### Problem statement
Beginning with the line that holds "Select Autodesk 360 in favorites" in the data below, give again every line through the one that holds "Open the Excelsior", exactly as written.

### Data supplied
──────────────────────────────
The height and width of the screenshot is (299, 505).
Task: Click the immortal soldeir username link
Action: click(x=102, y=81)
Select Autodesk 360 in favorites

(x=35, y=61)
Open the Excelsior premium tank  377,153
──────────────────────────────
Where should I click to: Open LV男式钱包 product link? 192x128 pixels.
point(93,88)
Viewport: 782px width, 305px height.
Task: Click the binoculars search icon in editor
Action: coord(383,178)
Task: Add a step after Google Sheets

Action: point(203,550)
──────────────────────────────
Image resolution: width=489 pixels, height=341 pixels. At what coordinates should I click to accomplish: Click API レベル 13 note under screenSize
──────────────────────────────
### Answer box
Select Autodesk 360 in favorites

(x=35, y=61)
Open the Excelsior premium tank  377,153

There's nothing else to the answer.